In Tennessee, friends and relatives have an easy time becoming enablers because huge amounts pass through the state. A controlled substance database report presented to the Tennessee General Assembly in 2012 stated that in 2011, 275 million hydrocodone pills were dispensed in Tennessee, 117 million Xanax pills and 113 million oxycodone pills. That adds up to 22 Xanax pills, 51 hydrocodone pills and 21 oxycodone pills for every Tennessee resident over 12 years old. 
As elsewhere, addictive prescription drugs in Tennessee do not discriminate by gender, race, or social standing - except in a reverse way. In Tennessee, people who are educated, married or successful with their careers are three times more likely to use prescription drugs than others and thus to find themselves addicted, according to the state Division of Alcohol and Drug Abuse Services
“People don’t feel as if they are abusing drugs that were prescribed by a doctor,” explains Randy Jessee, senior vice president for Specialty Service at Frontier Health, the state’s largest chain of counseling and mental health centers. “It is also a part of a culture that says taking pills for an ailment is the right way to fix your problems." 
Creating addiction-extending circumstance is the reality that more women become addicted than men, and then more men tend to seek treatment than women. 

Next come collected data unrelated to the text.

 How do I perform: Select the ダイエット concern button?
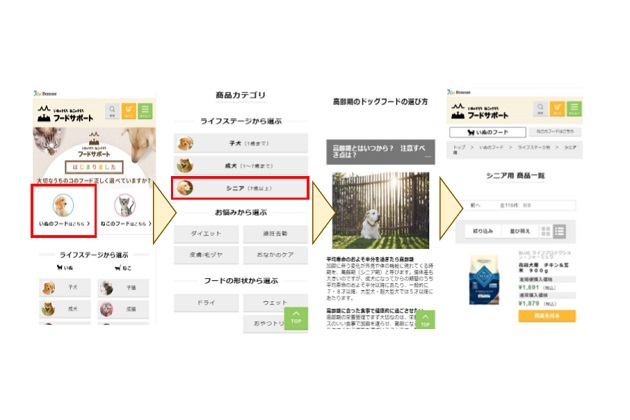coord(206,234)
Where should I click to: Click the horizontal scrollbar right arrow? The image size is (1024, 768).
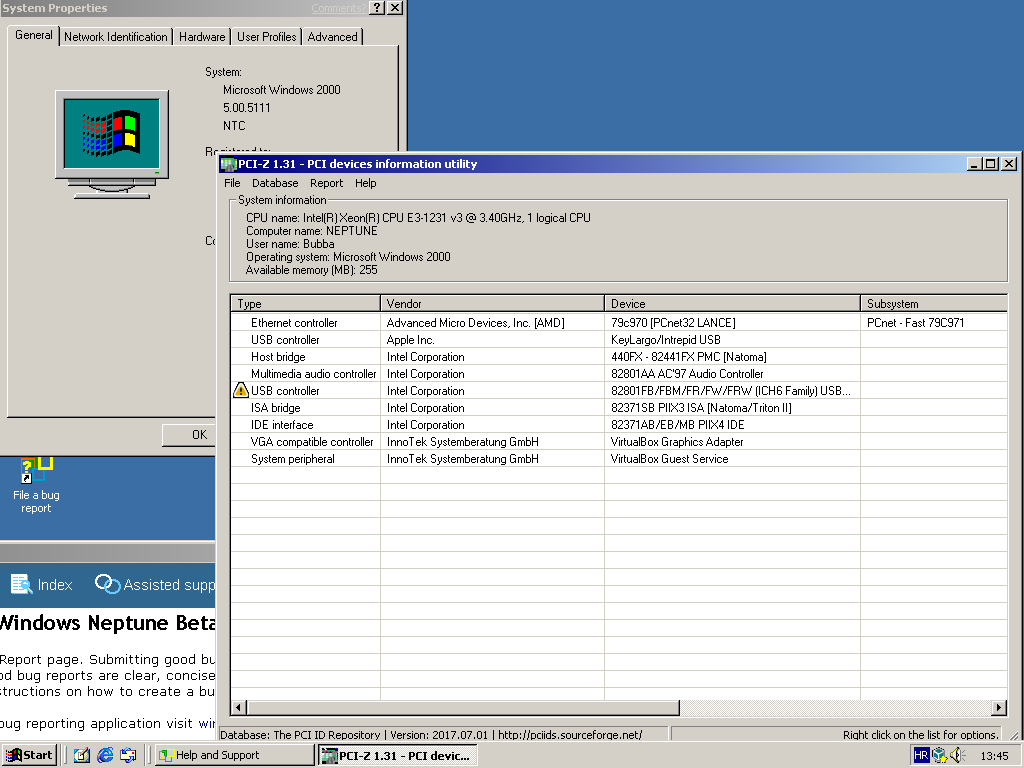[x=998, y=708]
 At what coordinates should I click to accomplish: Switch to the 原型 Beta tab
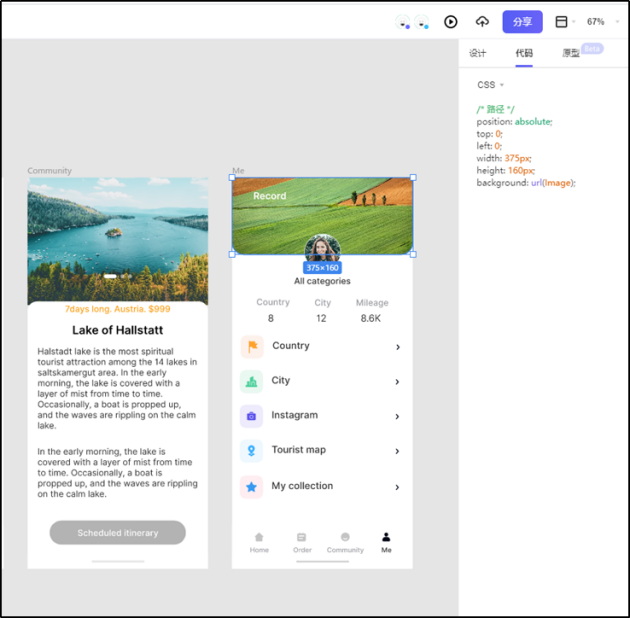pyautogui.click(x=579, y=52)
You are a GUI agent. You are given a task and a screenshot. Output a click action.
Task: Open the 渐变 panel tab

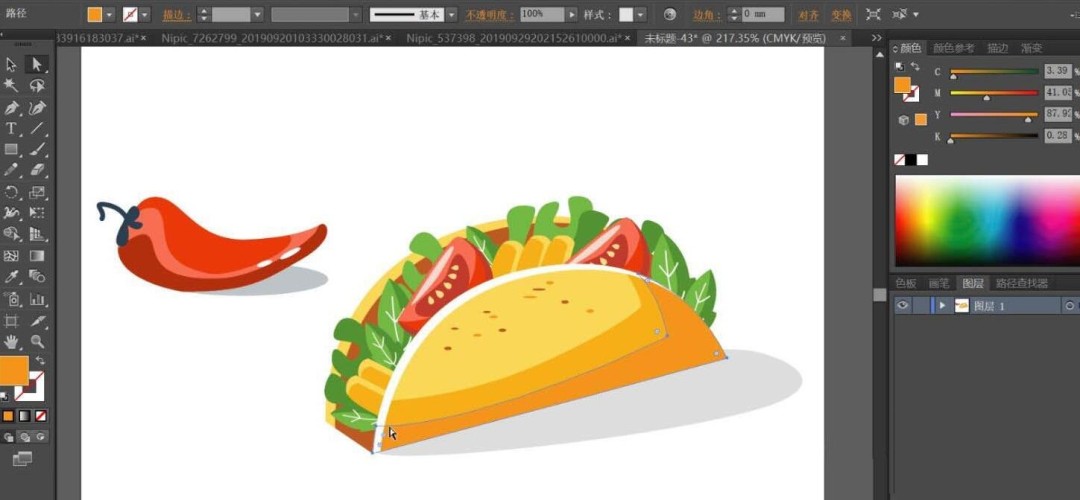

According to Jessee, the epidemic began in eastern Kentucky and spread to southwest Virginia before bleeding over to northern Tennessee. “It started in 1998 and by the year 2000, we had serious issues." Hyrocodone (the key ingredient in Lortab, Norco and Vicodin) and OxyContin, he notes, got a boost when they were marketed as non-addictive when first introduced during the 1990s. Then people started crushing the pills and snorting or injecting the drug, giving the user an instant and long-lasting high. In 2010, Tennessee’s per capita spending on prescription addictive drugs grew by 7.2 % to $1,272.94.